▸ Problem description: List every line in this data where the string "agent" occurs.

(Stored records)
_ _ _ _

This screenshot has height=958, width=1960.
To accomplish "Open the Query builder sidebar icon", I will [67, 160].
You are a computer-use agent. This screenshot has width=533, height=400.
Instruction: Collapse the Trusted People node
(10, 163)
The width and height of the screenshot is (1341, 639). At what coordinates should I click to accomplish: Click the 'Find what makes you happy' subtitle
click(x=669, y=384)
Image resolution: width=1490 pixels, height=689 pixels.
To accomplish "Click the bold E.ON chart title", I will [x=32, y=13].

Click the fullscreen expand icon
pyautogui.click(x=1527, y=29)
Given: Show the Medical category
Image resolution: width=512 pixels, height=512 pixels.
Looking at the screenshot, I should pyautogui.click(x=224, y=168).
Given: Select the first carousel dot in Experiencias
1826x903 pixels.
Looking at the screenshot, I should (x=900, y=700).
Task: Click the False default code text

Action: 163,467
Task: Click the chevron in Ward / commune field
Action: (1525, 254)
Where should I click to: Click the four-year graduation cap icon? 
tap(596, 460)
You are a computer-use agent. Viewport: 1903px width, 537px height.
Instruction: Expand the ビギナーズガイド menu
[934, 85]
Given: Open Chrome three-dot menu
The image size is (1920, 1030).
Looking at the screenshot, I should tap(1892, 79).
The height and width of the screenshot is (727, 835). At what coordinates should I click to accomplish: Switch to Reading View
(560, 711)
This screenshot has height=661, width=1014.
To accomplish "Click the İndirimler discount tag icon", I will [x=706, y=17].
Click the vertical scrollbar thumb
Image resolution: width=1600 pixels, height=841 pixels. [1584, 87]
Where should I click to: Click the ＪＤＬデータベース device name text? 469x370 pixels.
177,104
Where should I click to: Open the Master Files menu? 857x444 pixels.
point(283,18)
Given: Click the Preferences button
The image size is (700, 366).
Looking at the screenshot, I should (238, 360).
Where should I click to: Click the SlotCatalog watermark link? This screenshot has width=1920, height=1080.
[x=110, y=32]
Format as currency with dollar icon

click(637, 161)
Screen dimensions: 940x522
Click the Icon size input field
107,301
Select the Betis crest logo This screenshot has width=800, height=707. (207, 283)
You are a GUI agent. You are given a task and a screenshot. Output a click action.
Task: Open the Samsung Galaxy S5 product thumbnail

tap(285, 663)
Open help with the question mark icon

_ _ _ _

▸ Result of this exercise:
You are a computer-use agent. This screenshot has width=533, height=400.
You are a computer-use agent. Viewport: 1903px width, 537px height.
You are a GUI agent. You are given a task and a screenshot. Output a click action.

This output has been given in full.